About Core vs. Non-Core Development

Currently the Lucene development team is working on categorizing change requests into core and non-core changes.

Core changes would entail a change to the search engine core itself. From Doug Cutting:

"Examples include: file locking to make things multi-process safe; adding an API for boosting individual documents and fields values; making the scoring API extensible and public; etc."

Non-core changes would not affect the search engine itself, but would consist instead of projects or components that would make useful additions to the core framework. Again, from Doug Cutting:

"[Examples] include: support for more languages; query parsers; database storage; crawlers, etc. Whether these belong in the base distribution is a matter of debate (sometimes hot). My rule of thumb for including them is their generality: if they are likely to be useful to a large proportion of Lucene users then they should probably go in the base distribution. Language support in particular is tricky. Perhaps we should migrate to a model where the base distribution includes no analyzers, and supply separate language packages."
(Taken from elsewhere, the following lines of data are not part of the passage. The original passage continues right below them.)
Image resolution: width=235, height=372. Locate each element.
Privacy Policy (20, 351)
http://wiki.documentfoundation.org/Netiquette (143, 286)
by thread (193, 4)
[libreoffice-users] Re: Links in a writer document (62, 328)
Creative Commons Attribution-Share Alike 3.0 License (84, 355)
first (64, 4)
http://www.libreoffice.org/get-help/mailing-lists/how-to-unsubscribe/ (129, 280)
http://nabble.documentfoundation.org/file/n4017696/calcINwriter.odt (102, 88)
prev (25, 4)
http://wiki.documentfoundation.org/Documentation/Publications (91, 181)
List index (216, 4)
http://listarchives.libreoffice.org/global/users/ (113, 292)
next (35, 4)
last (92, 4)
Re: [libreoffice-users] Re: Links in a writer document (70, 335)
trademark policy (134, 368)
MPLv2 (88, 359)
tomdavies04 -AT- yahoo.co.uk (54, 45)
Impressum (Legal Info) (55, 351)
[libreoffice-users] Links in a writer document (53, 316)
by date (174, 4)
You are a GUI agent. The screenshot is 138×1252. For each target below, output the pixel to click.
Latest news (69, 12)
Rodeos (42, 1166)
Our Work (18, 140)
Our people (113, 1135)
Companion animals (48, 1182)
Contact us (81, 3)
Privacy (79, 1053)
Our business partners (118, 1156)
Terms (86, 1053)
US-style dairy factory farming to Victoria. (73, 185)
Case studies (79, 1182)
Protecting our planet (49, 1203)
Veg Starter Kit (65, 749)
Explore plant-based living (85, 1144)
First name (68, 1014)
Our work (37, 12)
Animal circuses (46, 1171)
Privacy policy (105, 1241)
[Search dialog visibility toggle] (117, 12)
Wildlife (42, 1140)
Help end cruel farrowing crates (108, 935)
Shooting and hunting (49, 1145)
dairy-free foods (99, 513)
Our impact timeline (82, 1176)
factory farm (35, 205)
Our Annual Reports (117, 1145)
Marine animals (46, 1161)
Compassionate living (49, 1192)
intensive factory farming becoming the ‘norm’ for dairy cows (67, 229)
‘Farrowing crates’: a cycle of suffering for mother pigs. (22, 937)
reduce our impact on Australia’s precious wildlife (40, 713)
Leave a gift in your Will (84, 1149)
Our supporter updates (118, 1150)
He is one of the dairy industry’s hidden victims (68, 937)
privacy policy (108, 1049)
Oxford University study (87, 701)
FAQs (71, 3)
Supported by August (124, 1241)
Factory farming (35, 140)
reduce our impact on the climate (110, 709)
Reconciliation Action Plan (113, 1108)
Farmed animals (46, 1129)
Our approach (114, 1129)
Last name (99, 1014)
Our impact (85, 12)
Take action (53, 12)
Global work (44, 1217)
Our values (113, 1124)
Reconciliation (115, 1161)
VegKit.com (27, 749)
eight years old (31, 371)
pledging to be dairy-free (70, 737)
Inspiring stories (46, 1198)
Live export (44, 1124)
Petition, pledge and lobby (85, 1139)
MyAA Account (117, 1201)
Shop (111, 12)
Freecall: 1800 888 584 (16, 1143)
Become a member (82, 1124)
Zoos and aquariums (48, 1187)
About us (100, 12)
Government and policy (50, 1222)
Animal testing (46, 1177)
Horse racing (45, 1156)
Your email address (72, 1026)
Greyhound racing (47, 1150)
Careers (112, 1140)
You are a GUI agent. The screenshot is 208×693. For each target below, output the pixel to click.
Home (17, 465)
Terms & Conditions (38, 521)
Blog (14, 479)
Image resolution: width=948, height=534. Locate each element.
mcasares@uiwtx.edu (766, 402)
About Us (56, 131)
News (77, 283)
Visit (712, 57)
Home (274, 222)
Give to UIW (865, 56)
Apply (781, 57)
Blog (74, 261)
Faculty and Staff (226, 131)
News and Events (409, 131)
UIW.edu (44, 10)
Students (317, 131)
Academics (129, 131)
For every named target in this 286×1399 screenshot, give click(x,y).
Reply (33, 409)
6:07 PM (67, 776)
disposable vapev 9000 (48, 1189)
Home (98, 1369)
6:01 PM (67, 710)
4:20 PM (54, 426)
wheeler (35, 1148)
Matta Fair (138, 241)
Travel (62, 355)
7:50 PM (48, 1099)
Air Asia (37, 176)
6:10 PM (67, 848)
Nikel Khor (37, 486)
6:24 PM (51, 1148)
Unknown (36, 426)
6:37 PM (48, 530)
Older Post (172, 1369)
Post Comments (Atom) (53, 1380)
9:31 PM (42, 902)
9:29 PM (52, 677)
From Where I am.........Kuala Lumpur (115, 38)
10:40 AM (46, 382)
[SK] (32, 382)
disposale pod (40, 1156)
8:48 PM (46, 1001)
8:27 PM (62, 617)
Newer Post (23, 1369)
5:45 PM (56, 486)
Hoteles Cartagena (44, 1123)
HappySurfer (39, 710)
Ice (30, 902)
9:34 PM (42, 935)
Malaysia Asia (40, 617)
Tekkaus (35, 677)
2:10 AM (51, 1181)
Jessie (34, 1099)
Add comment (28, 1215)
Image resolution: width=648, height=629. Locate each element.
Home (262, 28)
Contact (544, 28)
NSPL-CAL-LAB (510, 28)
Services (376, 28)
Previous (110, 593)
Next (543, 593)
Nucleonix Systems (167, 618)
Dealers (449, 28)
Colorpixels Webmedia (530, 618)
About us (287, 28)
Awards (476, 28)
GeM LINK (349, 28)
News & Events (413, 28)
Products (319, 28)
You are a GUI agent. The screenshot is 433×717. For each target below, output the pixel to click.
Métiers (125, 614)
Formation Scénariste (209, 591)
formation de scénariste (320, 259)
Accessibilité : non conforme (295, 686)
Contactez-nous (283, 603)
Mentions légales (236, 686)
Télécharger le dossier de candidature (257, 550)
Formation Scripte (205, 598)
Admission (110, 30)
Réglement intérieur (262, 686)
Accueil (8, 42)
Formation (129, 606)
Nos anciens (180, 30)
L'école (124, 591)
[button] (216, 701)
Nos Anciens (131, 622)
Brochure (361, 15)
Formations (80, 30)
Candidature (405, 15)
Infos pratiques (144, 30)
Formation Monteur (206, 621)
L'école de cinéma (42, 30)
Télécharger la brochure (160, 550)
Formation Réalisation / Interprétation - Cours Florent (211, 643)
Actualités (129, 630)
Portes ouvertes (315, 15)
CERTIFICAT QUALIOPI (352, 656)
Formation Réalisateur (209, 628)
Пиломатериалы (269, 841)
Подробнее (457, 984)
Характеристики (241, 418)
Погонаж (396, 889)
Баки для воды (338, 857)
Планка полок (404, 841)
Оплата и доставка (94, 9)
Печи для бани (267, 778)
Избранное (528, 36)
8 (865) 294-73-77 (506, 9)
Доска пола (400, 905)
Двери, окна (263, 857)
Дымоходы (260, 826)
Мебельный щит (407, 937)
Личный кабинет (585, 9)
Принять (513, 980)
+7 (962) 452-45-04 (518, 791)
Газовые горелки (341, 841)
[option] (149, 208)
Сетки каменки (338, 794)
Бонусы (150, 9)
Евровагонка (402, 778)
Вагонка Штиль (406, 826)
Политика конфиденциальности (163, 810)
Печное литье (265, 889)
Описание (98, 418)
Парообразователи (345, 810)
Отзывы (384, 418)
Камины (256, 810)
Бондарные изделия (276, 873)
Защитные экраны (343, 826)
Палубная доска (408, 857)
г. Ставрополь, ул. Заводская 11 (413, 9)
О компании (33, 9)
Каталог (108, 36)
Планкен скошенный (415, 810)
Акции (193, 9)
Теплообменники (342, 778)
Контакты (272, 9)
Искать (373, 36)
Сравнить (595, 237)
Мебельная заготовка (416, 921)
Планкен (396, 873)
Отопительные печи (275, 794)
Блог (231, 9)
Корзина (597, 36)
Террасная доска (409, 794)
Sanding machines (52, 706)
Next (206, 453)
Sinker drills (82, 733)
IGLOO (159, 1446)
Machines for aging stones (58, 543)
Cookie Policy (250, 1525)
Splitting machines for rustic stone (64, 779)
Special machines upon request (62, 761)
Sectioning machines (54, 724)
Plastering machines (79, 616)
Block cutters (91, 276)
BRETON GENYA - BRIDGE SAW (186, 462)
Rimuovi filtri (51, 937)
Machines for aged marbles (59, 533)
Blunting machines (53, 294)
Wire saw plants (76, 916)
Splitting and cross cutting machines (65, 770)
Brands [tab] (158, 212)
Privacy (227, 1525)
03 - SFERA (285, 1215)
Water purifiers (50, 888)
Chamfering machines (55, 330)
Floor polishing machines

Change requests will be categorically defined by the development team (committers) as core or non-core, and a committer will be assigned responsibility for coordinating development of the change request. All change requests should be submitted to one of the Lucene mailing lists, or through the Apache Bugzilla database.


Core Development Changes

No change requests classified as core yet!


Non-Core Development Changes

No change requests classified as non-core yet!


Unclassified Changes

Name Description Links
Term Vector support
Support for Search Term Highlighting
Better support for hits sorted by things other than score. An easy, efficient case is to support results sorted by the order documents were added to the index. A little harder and less efficient is support for results sorted by an arbitrary field.
Add some requested methods: Document.getValues, IndexReader.getIndexedFields String[] Document.getValues(String fieldName); String[] IndexReader.getIndexedFields(); void Token.setPositionIncrement(int);
Add lastModified() method to Directory, FSDirectory and RamDirectory, so it could be cached in IndexWriter/Searcher manager.
Support for adding more than 1 term to the same position. N.B. I think the Finnish lady already implemented this. It required some pieces of Lucene to be modified. (OG).
The ability to retrieve the number of occurrences not only for a term but also for a Phrase.
A lady from Finland submitted code for handling Finnish.
Dutch stemmer, analyzer, etc.
French stemmer, analyzer, etc.
Che Dong's CJKTokenizer for Chinese, Japanese, and Korean.
Selecting a language-specific analyzer according to a locale. Now we rewrite parts of Lucene code in order to use another analyzer. It will be useful to select analyzer without touching code.
Adding "-encoding" option and encoding-sensitive methods to tools. Current tools needs minor changes on a Japanese (and other language) environment: adding an "-encode" option and argument, using Reader/Writer classes instead of InputStream/OutputStream classes, etc.